Task objective
Write out the following records exactly, each one in full.
* * *
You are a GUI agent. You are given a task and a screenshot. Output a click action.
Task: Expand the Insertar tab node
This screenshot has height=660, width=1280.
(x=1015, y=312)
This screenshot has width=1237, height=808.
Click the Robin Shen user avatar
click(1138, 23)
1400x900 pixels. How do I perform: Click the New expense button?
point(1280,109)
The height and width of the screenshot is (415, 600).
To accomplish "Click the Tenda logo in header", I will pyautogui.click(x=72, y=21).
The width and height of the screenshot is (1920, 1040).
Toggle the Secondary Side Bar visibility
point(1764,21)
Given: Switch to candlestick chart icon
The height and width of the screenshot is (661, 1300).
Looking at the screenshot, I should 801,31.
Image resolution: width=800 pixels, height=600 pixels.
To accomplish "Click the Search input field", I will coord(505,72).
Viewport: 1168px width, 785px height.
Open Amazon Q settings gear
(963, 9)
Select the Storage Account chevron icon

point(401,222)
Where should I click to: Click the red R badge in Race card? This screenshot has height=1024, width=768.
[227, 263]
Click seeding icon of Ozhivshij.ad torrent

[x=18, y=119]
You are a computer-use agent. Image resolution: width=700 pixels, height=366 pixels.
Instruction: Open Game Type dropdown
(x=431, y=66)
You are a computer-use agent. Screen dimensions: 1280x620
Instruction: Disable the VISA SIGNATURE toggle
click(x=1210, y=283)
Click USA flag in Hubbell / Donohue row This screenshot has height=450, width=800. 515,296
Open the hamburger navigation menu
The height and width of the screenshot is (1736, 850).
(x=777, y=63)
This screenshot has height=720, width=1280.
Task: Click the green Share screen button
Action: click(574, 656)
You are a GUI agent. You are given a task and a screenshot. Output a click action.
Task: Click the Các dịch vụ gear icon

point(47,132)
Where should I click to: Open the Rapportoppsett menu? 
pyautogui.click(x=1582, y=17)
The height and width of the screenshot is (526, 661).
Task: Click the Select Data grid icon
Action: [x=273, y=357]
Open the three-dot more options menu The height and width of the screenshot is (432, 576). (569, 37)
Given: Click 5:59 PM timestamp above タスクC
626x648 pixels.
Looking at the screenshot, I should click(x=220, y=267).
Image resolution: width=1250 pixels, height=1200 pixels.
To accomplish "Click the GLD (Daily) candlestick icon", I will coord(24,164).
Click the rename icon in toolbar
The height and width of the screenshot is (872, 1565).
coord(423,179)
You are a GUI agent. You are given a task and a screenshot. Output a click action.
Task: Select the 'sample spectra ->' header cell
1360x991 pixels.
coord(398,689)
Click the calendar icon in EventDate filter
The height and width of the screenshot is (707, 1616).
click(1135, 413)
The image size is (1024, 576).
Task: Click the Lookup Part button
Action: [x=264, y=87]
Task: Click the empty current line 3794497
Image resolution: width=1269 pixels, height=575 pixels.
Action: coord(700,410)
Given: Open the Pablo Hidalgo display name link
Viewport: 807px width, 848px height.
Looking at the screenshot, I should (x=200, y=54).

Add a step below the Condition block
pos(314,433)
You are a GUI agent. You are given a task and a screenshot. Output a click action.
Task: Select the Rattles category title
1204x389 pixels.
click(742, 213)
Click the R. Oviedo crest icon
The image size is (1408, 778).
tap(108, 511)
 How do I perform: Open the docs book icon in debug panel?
* * *
Reply to the task
You are a GUI agent. You are given a task and a screenshot. Output a click action.
Task: Expand the Insertar tab node
This screenshot has height=660, width=1280.
(x=1015, y=312)
This screenshot has width=1237, height=808.
Click the Robin Shen user avatar
click(1138, 23)
1400x900 pixels. How do I perform: Click the New expense button?
point(1280,109)
The height and width of the screenshot is (415, 600).
To accomplish "Click the Tenda logo in header", I will pyautogui.click(x=72, y=21).
The width and height of the screenshot is (1920, 1040).
Toggle the Secondary Side Bar visibility
point(1764,21)
Given: Switch to candlestick chart icon
The height and width of the screenshot is (661, 1300).
Looking at the screenshot, I should 801,31.
Image resolution: width=800 pixels, height=600 pixels.
To accomplish "Click the Search input field", I will coord(505,72).
Viewport: 1168px width, 785px height.
Open Amazon Q settings gear
(963, 9)
Select the Storage Account chevron icon

point(401,222)
Where should I click to: Click the red R badge in Race card? This screenshot has height=1024, width=768.
[227, 263]
Click seeding icon of Ozhivshij.ad torrent

[x=18, y=119]
You are a computer-use agent. Image resolution: width=700 pixels, height=366 pixels.
Instruction: Open Game Type dropdown
(x=431, y=66)
You are a computer-use agent. Screen dimensions: 1280x620
Instruction: Disable the VISA SIGNATURE toggle
click(x=1210, y=283)
Click USA flag in Hubbell / Donohue row This screenshot has height=450, width=800. 515,296
Open the hamburger navigation menu
The height and width of the screenshot is (1736, 850).
(x=777, y=63)
This screenshot has height=720, width=1280.
Task: Click the green Share screen button
Action: click(574, 656)
You are a GUI agent. You are given a task and a screenshot. Output a click action.
Task: Click the Các dịch vụ gear icon

point(47,132)
Where should I click to: Open the Rapportoppsett menu? 
pyautogui.click(x=1582, y=17)
The height and width of the screenshot is (526, 661).
Task: Click the Select Data grid icon
Action: [x=273, y=357]
Open the three-dot more options menu The height and width of the screenshot is (432, 576). (569, 37)
Given: Click 5:59 PM timestamp above タスクC
626x648 pixels.
Looking at the screenshot, I should click(x=220, y=267).
Image resolution: width=1250 pixels, height=1200 pixels.
To accomplish "Click the GLD (Daily) candlestick icon", I will coord(24,164).
Click the rename icon in toolbar
The height and width of the screenshot is (872, 1565).
coord(423,179)
You are a GUI agent. You are given a task and a screenshot. Output a click action.
Task: Select the 'sample spectra ->' header cell
1360x991 pixels.
coord(398,689)
Click the calendar icon in EventDate filter
The height and width of the screenshot is (707, 1616).
click(1135, 413)
The image size is (1024, 576).
Task: Click the Lookup Part button
Action: [x=264, y=87]
Task: Click the empty current line 3794497
Image resolution: width=1269 pixels, height=575 pixels.
Action: coord(700,410)
Given: Open the Pablo Hidalgo display name link
Viewport: 807px width, 848px height.
Looking at the screenshot, I should (x=200, y=54).

Add a step below the Condition block
pos(314,433)
You are a GUI agent. You are given a task and a screenshot. Output a click action.
Task: Select the Rattles category title
1204x389 pixels.
click(742, 213)
Click the R. Oviedo crest icon
The image size is (1408, 778).
tap(108, 511)
 How do I perform: Open the docs book icon in debug panel?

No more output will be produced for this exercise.